Coachella: Arcade Fire lights up the crowd
April 18th, 2011
09:58 AM ET

Coachella: Arcade Fire lights up the crowd

A cheer rose from the floor of the polo field as Arcade Fire took the stage at the Coachella Valley Music and Arts Festival - the sound of conquering heroes returning to an event that helped launch them.

"Coachella is really the first festival we ever played, so it has a special place in our heart, and we don't take it for granted," frontman Win Butler told the audience Saturday night.

The Montreal-based indie rock band made their Coachella debut in 2005, just after the release of their acclaimed freshman CD, "Funeral." In 2011, they return as winners of this year's top Grammy prize - "Album of the Year" - for their third disc, "The Suburbs." It's the ultimate indie success story.

If the group's majestic set wasn't enough to leave fans with a lasting memory, many attendees also went home with another lovely parting gift - an oversized white beach ball.

During the chorus of Arcade Fire's best-known song, "Wake Up," hundreds of beach balls floated down on the crowd from above the stage. The ethereal orbs glowed from the inside, magically changing hues from blue to red to green as they were batted about the field.

It was, as they say, a moment - and one that continued as fans took the globes home. As the polo field emptied out at 1 a.m., you could see red, blue and green balls moving down the road in the dark, changing colors as their owners walked.

The light-up beach ball extravaganza was the brainchild of The Creators Project, which partnered with Coachella to produce high-tech art installations intended to enhance the music experience for festival-goers - in many cases, making them interactive.

"It's not a case of the circus rolling into town," said Hosi Simon, General Manger of The Creators Project. "Our goal is to enhance the aural experience by combining technology and art. It's like a modern day music video."

Of course it helps that The Creators Project is a collaboration between media conglomerate Vice and Intel - a Silicon Valley company best known for making computer chips. "We've used some technology that isn't even on the market yet," Simon chuckles.
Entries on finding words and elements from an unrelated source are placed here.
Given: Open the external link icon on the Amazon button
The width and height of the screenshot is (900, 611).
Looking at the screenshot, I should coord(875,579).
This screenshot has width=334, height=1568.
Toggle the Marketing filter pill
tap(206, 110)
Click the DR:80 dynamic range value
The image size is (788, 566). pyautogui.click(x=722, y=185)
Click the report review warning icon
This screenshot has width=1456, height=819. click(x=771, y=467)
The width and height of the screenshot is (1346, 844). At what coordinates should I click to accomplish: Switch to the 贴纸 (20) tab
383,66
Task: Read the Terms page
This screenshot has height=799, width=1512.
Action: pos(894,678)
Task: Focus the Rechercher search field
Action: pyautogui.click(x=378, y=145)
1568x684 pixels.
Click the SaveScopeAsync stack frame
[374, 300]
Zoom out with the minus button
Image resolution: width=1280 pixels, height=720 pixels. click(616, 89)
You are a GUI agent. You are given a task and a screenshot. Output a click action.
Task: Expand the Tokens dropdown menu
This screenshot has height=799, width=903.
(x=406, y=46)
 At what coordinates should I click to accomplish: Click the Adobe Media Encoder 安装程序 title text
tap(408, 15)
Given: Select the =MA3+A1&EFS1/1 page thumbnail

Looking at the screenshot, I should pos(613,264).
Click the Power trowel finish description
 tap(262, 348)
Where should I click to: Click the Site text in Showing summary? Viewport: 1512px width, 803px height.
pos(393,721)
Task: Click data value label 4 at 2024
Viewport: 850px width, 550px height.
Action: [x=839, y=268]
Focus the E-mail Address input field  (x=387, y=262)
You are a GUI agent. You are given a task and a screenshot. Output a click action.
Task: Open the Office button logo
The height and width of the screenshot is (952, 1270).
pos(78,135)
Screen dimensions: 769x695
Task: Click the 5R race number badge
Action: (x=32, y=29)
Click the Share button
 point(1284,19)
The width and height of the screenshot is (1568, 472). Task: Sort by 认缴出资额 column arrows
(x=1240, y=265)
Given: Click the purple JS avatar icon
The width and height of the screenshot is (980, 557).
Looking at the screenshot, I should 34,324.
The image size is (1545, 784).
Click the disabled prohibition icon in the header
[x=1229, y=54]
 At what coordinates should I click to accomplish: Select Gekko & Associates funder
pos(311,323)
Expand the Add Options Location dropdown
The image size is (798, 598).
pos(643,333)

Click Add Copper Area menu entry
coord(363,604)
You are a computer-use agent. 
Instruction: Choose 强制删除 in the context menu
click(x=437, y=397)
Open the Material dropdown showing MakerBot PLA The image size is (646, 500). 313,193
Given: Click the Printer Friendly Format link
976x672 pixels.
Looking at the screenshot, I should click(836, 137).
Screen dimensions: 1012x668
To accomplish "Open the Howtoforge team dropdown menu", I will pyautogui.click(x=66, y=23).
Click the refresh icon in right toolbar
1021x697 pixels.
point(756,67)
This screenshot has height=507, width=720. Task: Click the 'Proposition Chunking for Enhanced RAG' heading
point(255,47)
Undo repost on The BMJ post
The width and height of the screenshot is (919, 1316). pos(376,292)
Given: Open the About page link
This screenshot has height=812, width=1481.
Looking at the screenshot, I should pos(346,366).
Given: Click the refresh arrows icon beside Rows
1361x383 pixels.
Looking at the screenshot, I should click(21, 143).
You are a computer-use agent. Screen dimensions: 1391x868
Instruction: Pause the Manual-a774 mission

The beach balls were outfitted on the inside with L.E.D. lights and infra-red sensors. Festival-goers who were lucky enough to snag a globe can reprogram the lights on their own computers.

L.E.D. lights also figure prominently in the construction of the Main Stage, which has been designed as a self-contained art installation. In between acts, the stage's side panels slide inward, creating a giant cube of patterned lights controlled by computer. It's rolled out in a five-minute "show" - complete with its own soundtrack. The Cube made its world debut after Interpol's set Friday night.

"A good measuring stick is the amount of cell phone cameras going up," said one of its designers. "That's how you tell if something's successful these days."

At the Arcade Fire show, cell phone cameras were going up all over the place.


soundoff (One Response)
  1. Karl

    I got one of the beach ball, but how can i reprogram it?